BEGIN Records for the task

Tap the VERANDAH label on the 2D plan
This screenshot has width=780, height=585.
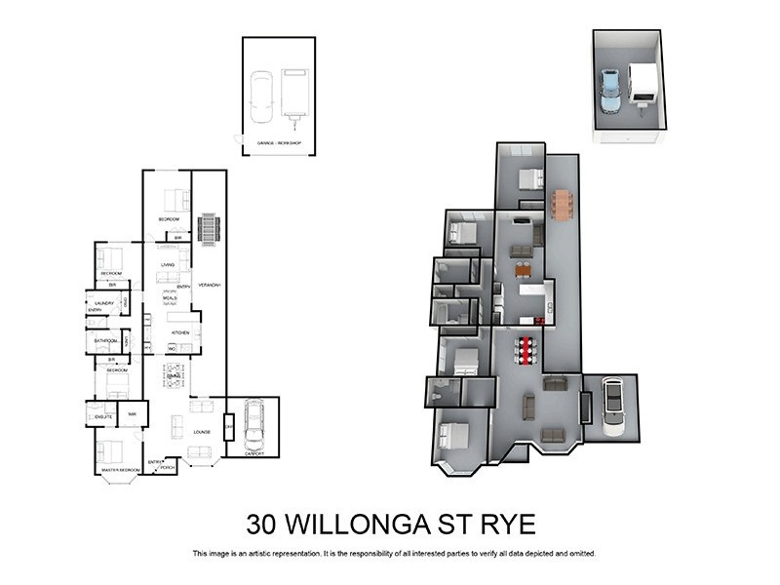pyautogui.click(x=210, y=285)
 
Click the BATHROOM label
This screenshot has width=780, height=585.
pyautogui.click(x=104, y=341)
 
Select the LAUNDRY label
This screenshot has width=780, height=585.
pyautogui.click(x=104, y=303)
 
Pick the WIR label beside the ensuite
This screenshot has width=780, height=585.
pyautogui.click(x=132, y=414)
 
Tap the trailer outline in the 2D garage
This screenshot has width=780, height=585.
pyautogui.click(x=293, y=93)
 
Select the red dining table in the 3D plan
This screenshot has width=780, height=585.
pyautogui.click(x=527, y=350)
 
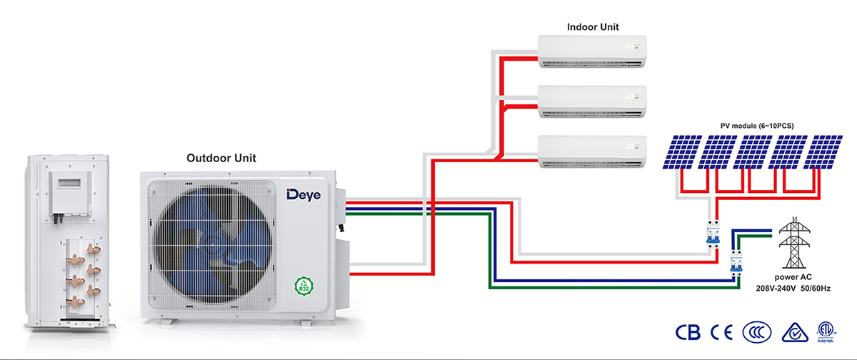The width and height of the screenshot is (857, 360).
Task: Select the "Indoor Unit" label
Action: pos(593,27)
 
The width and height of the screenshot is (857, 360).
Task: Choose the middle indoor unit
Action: pos(592,102)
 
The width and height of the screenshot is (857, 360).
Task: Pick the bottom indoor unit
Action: pos(592,152)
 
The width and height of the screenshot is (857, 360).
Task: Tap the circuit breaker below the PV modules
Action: pos(713,234)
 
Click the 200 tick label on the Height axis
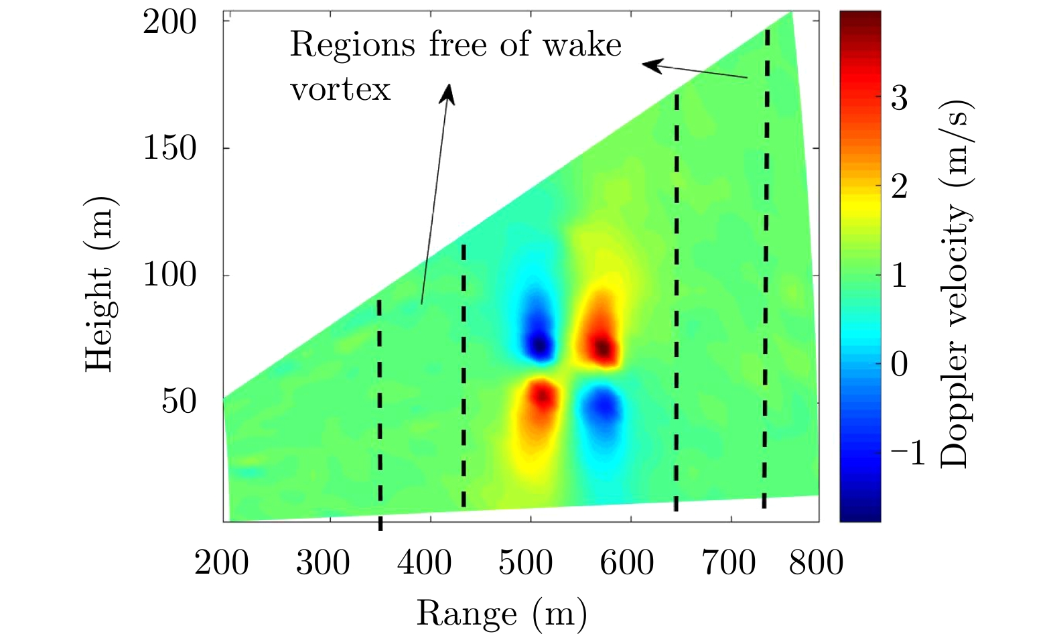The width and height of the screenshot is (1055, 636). pos(170,23)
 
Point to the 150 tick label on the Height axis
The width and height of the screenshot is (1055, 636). pos(170,148)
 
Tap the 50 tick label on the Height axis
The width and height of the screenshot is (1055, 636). pos(179,401)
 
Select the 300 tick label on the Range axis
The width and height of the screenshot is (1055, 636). pos(323,562)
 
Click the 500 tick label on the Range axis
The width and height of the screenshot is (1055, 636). pos(525,562)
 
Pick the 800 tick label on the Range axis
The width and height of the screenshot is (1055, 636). pos(816,562)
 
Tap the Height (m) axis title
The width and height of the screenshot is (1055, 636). pos(100,284)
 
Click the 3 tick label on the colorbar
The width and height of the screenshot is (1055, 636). pos(899,98)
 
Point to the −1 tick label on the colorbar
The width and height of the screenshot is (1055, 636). pos(908,453)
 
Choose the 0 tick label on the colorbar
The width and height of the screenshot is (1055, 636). pos(899,365)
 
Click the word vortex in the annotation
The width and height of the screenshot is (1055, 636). pos(340,89)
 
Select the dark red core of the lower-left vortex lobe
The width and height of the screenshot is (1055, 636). pos(543,397)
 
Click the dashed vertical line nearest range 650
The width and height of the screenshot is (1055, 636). pos(677,302)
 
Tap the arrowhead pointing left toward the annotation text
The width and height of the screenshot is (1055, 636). pos(652,65)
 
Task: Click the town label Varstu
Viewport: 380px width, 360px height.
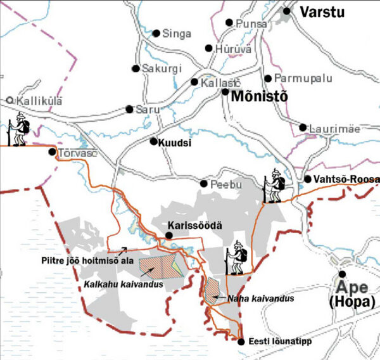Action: click(x=323, y=12)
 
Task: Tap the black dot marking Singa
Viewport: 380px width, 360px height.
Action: click(x=156, y=34)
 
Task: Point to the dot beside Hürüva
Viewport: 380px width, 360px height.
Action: click(x=208, y=48)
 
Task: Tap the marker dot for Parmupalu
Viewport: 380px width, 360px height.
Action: click(x=268, y=79)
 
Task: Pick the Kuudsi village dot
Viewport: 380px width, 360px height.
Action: click(x=153, y=141)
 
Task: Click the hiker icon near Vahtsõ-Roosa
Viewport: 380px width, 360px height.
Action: click(x=275, y=185)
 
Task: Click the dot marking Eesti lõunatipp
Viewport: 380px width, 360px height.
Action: click(x=241, y=342)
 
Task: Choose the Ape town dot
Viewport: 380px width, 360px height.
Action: click(x=343, y=274)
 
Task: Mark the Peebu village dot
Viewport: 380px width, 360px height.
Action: click(x=204, y=184)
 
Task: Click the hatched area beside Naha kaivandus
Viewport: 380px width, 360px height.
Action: click(x=212, y=288)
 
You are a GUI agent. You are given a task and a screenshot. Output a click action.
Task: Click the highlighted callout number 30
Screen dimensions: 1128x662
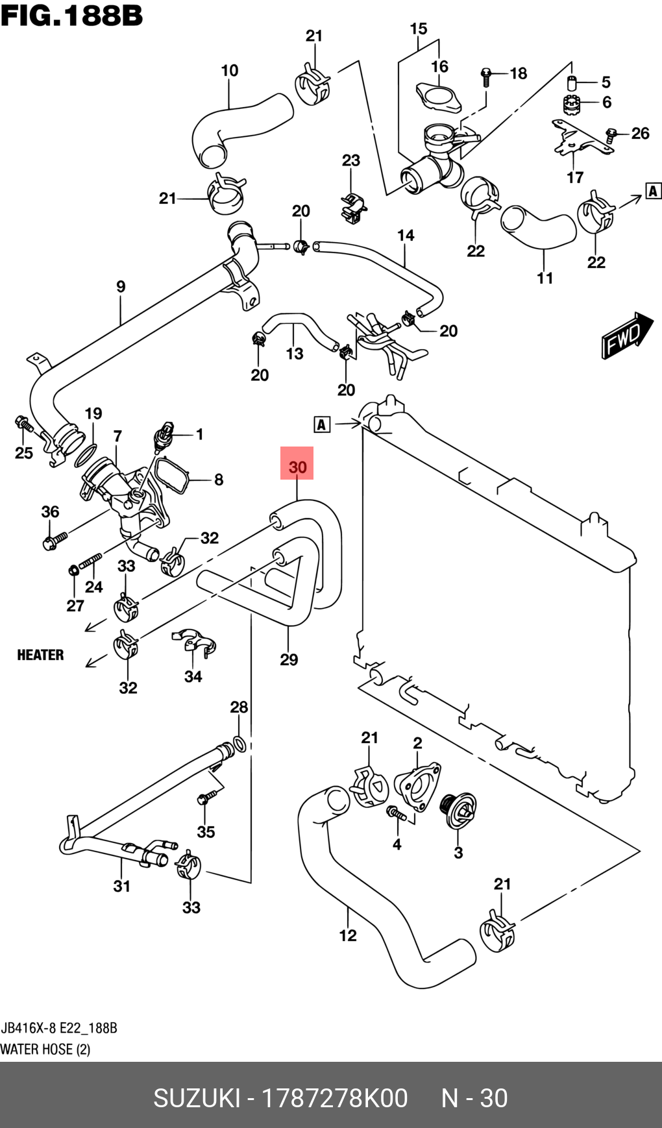(297, 467)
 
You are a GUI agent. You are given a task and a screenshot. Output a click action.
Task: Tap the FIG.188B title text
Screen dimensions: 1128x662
(71, 16)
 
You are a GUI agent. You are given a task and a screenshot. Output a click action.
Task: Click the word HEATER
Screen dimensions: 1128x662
(40, 655)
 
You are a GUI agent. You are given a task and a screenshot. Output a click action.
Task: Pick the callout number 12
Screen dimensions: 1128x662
(348, 935)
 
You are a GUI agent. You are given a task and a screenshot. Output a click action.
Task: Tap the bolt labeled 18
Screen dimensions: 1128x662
(485, 75)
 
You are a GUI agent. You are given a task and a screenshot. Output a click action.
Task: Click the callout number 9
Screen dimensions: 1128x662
(121, 286)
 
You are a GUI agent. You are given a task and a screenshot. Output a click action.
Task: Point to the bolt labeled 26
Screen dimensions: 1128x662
(611, 135)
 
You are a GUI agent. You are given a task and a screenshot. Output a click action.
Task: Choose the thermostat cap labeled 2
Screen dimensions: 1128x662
(417, 786)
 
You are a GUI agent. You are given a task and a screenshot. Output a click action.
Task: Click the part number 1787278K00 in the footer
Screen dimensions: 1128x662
(334, 1098)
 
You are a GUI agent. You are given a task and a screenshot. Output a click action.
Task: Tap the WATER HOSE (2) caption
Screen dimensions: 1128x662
(45, 1049)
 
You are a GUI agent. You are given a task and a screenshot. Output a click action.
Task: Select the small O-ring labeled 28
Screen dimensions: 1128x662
(238, 744)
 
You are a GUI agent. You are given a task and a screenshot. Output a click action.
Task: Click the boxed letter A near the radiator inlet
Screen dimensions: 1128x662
(322, 424)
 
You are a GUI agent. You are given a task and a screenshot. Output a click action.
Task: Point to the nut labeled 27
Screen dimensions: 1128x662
(74, 571)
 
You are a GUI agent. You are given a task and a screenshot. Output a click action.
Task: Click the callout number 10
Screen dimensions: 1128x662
(230, 70)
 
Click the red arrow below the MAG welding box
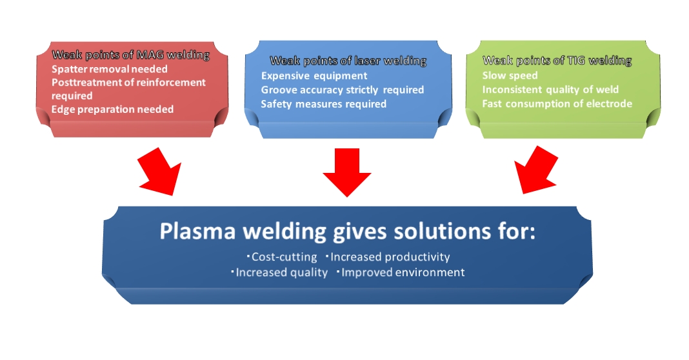click(161, 172)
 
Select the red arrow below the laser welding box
click(347, 172)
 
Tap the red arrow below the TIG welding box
click(536, 170)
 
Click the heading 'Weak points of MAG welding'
click(130, 55)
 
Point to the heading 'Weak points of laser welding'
click(348, 61)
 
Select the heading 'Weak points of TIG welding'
click(557, 60)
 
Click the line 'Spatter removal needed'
click(110, 69)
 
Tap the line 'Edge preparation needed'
click(112, 110)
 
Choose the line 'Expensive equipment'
click(314, 75)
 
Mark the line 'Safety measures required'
click(323, 104)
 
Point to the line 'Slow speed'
click(510, 75)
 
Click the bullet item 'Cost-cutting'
click(282, 257)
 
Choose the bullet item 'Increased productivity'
click(388, 257)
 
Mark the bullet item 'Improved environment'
click(401, 272)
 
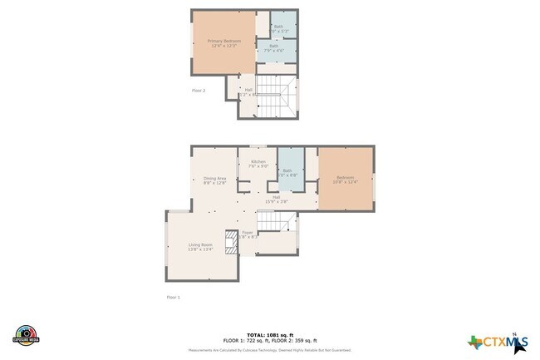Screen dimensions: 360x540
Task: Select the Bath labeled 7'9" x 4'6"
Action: point(273,48)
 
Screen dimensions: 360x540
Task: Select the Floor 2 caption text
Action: point(198,90)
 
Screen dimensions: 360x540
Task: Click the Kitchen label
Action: point(258,163)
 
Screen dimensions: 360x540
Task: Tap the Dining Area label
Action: point(215,180)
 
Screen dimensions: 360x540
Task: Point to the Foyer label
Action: point(247,234)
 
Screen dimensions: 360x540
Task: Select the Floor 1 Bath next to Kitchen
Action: point(288,172)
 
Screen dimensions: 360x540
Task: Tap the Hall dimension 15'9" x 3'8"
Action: point(276,202)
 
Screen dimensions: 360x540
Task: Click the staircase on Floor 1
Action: point(277,222)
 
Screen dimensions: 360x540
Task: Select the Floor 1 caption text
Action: point(173,297)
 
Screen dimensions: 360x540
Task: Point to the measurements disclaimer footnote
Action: point(269,351)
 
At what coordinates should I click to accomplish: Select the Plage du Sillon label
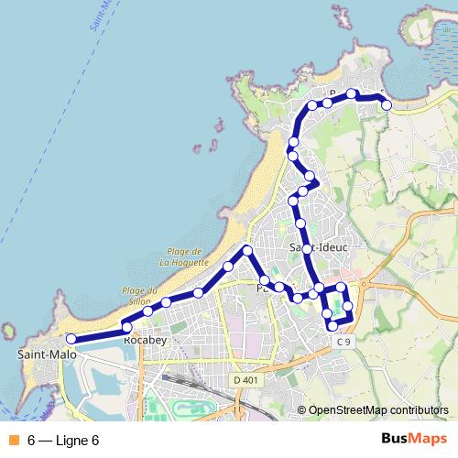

END Records for the task

▶ **Exercise requirements**
Count the lines in the material above that contain the string "colorbar", with case counting. Reply with the number alone.

▶ **Exercise answer**
3